[openstack-dev] [all][tc] Require a level playing field for OpenStack projects

Thierry Carrez thierry at openstack.org
Thu Jun 16 08:58:35 UTC 2016


Robert Collins wrote:
>> [...]
>> From an upstream perspective, I see us as being in the business of providing
>> open collaboration playing fields in order to build projects to reach the
>> OpenStack Mission. We collectively provide resources (infra, horizontal
>> teams, events...) in order to enable that open collaboration.
>>
>> An important characteristic of these open collaboration grounds is that they
>> need to be a level playing field, where no specific organization is being
>> given an unfair advantage.
>
> Would it change your meaning if I added 'by OpenStack community /
> infrastructure' there? If not, then it seems to me that e.g.
> Rackspace, Dreamhost, and the other organisations that have deployed
> scaled clouds have a pretty big advantage. If it does change your
> meaning, then what really do you mean?

Where would you add that ? Also I don't think organizations which have 
deployed scaled clouds have an *unfair* advantage. Nothing in our 
governance structure actively prevents another organization from doing 
the same ?

>>   I expect the teams that we bless as "official" project teams to operate in that fair manner. Otherwise we end up blessing
>> what is essentially a trojan horse for a given organization, open-washing
>> their project in the process. Such a project can totally exist as an
>> unofficial project (and even be developed on OpenStack infrastructure) but I
>> don't think it should be given free space in our Design Summits or benefit
>> from "OpenStack community" branding.
>
> We already have a mechanism - the undiverse tag - for calling out
> projects that don't have diversity in their core. That seems to
> overlap a lot here?

Yes, it is likely that official project teams that present such a unfair 
playing field would stay "team:single-vendor" forever as a consequence. 
This proposal is about not recognizing such teams as official in the 
first place. The single-vendor tag is, IMHO, meant to encourage project 
teams with a fair playing field to increase their diversity. It is not 
meant to officially support projects that present unfair playing fields.
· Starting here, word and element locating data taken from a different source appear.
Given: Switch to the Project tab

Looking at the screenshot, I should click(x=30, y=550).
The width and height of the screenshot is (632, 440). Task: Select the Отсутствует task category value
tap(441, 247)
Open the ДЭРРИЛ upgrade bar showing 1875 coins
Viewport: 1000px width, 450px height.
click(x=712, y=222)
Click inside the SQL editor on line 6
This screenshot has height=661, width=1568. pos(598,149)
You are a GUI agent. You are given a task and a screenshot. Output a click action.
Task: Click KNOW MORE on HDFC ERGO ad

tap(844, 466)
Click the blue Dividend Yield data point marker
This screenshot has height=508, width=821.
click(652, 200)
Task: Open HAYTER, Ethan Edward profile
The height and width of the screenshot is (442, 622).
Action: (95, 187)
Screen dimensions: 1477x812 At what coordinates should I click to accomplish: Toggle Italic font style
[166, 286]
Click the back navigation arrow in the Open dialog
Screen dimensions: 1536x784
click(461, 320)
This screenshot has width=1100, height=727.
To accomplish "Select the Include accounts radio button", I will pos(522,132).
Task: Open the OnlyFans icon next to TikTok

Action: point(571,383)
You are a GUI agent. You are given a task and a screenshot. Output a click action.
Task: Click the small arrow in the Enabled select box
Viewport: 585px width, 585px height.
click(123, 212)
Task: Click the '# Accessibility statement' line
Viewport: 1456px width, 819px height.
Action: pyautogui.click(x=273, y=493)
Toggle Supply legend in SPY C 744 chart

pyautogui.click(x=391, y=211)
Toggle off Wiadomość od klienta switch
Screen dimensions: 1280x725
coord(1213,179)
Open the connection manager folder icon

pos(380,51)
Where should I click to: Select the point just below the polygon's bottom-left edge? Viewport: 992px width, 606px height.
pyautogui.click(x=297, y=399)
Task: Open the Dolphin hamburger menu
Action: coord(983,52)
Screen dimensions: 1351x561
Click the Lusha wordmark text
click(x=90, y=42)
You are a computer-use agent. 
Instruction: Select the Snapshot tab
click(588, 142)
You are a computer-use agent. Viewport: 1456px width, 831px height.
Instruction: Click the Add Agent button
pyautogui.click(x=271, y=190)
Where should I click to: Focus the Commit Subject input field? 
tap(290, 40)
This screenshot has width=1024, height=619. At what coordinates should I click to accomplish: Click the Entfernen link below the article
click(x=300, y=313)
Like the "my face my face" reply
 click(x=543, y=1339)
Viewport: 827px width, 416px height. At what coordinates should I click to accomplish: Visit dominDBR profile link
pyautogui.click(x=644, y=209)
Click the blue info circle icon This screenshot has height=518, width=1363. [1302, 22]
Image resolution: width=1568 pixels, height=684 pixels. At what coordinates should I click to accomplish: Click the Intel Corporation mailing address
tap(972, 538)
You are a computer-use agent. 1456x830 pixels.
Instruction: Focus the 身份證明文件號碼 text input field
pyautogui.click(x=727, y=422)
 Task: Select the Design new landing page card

>> So if, in a given project team, developers from one specific organization
>> benefit from access to specific knowledge or hardware (think 3rd-party
>> testing blackboxes that decide if a patch goes in, or access to proprietary
>> hardware or software that the open source code primarily interfaces with),
>> then this project team should probably be rejected under the "open
>> community" rule. Projects with a lot of drivers (like Cinder) provide an
>> interesting grey area, but as long as all drivers are in and there is a
>> fully functional (and popular) open source implementation, I think no
>> specific organization would be considered as unfairly benefiting compared to
>> others.
>
> So I read this paragraph as Its ok if many organisations have unfair
> advantages, but its not ok if there is only one organisation with an
> unfair advantage?
>
> Consider a project with one open implementation and one organisation
> funded proprietary driver. This would be a problem. But I don't
> understand why it would be.

Project team requirements are just guidelines, which are interpreted by 
humans. In the end, the TC members vote and use human judgment rather 
than blind 'rules'. I just want (1) to state that a level playing field 
is an essential part of what we call "open collaboration", and (2) to 
have TC members *consider* whether the project presents a fair playing 
field or not, as part of how they judge future project teams.

There is a grey area that requires human judgment here. In your example 
above, if the open implementation was unusable open core bait to lure 
people into using the one and only proprietary driver, it would be a 
problem. If the open implementation was fully functional and nothing 
prevented adding additional proprietary drivers, there would be no problem.